He’s as complex as the sparkling wines he creates for Devaux, a Champagne house that beats with Pinot Noir at its heart.
For Michel, IWC Sparkling Winemaker of the Year 2020, the motorbike and music also help him in his role as cellarmaster. He often visits the 60 families of vinegrowers and 100ha of vines that supply Devaux’s premium Selection D range on his trusty Ducati Multistrada Enduro 1260. “As for the music,” he says, “it makes me think about the blend: I like well-built music as I like to build the blends.”
But how exactly does he build his complex blends? Here, he outlines the crucial steps…
In the vineyard
- For many years, we have selected vineyard plots and locations that have a genuine quality potential: the plots are well exposed and we use vines that are at least 15 years old.

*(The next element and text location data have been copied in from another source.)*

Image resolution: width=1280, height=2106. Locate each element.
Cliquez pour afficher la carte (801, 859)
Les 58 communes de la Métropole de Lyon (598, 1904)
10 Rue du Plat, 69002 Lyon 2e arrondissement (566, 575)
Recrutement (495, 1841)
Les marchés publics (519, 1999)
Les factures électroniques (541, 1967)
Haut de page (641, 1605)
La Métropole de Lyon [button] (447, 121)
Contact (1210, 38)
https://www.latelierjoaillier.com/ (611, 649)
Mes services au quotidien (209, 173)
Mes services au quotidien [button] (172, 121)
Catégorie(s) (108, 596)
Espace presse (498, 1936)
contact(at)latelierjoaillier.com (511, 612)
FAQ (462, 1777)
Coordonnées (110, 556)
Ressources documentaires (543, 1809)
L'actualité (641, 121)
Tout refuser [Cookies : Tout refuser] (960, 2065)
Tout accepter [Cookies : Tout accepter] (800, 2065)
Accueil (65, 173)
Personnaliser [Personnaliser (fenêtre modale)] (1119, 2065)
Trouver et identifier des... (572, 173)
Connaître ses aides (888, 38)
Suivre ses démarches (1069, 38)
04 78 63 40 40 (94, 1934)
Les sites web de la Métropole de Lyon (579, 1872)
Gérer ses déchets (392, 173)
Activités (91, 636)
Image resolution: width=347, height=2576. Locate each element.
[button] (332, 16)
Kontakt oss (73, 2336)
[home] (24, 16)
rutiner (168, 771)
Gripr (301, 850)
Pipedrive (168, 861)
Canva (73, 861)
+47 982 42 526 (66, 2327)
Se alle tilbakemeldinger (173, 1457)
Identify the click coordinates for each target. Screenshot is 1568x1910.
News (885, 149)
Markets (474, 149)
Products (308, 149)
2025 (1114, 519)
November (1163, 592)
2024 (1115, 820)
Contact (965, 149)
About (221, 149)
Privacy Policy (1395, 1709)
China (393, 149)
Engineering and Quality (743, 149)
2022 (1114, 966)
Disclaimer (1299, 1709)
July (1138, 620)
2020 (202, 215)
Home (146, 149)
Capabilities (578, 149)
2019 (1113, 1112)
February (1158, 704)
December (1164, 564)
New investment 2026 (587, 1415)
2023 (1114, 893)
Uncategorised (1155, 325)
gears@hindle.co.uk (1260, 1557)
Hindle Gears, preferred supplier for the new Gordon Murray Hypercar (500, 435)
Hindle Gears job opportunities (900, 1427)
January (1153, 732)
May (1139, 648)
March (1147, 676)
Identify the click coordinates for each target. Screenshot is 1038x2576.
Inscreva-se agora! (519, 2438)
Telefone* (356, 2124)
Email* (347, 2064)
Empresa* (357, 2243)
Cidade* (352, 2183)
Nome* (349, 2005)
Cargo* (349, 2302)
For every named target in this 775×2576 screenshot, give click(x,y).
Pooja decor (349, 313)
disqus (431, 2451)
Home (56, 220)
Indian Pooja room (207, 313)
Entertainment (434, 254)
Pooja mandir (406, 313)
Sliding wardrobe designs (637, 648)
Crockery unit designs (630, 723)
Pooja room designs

- In collaboration with the vinegrowers and our vineyard technicians, we select vineyard work that ensures a regular harvest without being too abundant.
- Together, we try to find the optimal date for harvesting according to grape maturity and acidity, and the weather.
- We always try to harvest perfectly healthy grapes with a great maturity (around 11°) to obtain a pleasant fruitiness, and a good acid balance in order to keep freshness. We know that the wines from these grapes should have great ageing potential, at least three years for the Classic range, and five to seven years for the D Collection. For the vintage wines, this potential should even reach 10 years and beyond.
- The vinegrowers working for Devaux are aware of these issues and we regularly have them tasting our products in order to share what makes the richness and personality of Devaux wines. This is why they have been committed to Devaux wines for a long time, and will continue for many years to come.
- Finally, all our vinegrowers work using sustainable practices. 28ha in the Côte des Bar (the largest Pinot Noir region in Champagne) are already certified organic while others have started their conversion. We will launch our first organic Champagne at the end of the year.
- We only use ‘cuvée’ for all the Devaux champagnes in order to achieve fresh, elegant wines with great ageing potential.
- However, to further improve these elements, we mainly use the first-pressing juice of the cuvée (‘cœur de cuvee’) for the D Collection range: this first pressing juice accounts for about the first half of the cuvée. This technique produces very balanced wines with a lot of finesse and freshness both on the nose and on the palate. They are therefore wines suitable for long ageing while remaining very fresh even after five, seven or 10 years of bottle ageing.
- We use different containers to carry out our fermentations. Part of our must ferments in thermo-regulated stainless steel tanks and about 7% goes into 300L oak barrels.
- We do not carry out malolactic fermentation on every wine. Depending on the tasting of the wines after alcoholic fermentation, we decide to block malolactic fermentation in certain vats to preserve all the fresh fruit flavours (white fruit, citrus) and more freshness in the mouth. This will lead to wines that are different from those that undergo MLF, where we will find more buttery aromas, warm bread and ripe fruit. This already brings complexity to our choice of wines and our aromatic palette.
- The vinification of a part of our production in barrels will also result in different wines with a different type of aromatic palette: the wines in barrels will bring more toasted aromas, with a touch of vanilla. Nevertheless, as we always want to keep freshness and a nice tonicity in our wines, we do not carry out MLF on the cask wines.
- The wines vinified in barrels are aged for about 10 months on the lees to give them a nice smoothness on the palate and always more complexity on the nose.
- We also use different techniques to age our reserve wines:
- We keep blends from previous years which will be aged in stainless-steel vats or in 70 or 140hl large oak casks to form part of future blends of the D Collection. Ageing blends as reserve wines allows for very complex wines as different grape varieties and wines from different years and origins will age together from one to several years.
- The use of large oak casks also brings very discreet notes of dried fruit and more persistence in the mouth.
- In addition, wines aged in large oak casks always appear very pure and fresh on the nose.
- Finally, we use a solera system to mature some of our reserve wines. These wines, since they are rejuvenated every year by the addition of new wines of the same quality, will present both evolved aromas of dried fruit, pastry, coffee, etc, and much fresher and fruitier aromas due to the addition of new wines of the year.
- All the diversity of our plot selections along with all these techniques of vinification and maturation of the wines allow me to work like a perfumer who builds his perfume by adding small touches of a multitude of aromas.
- Finally, we must not forget that our blends will age for many years after bottling, even for the non-vintage Champagnes.
- The wines of the classic range will remain on the lees for a minimum of three years in the bottle; this process will even last five years for the bottles and seven years for the magnums of the D Collection. The bottles and magnums will age again for several months to a year after disgorgement to ensure a perfect harmony between the wine and the dosage.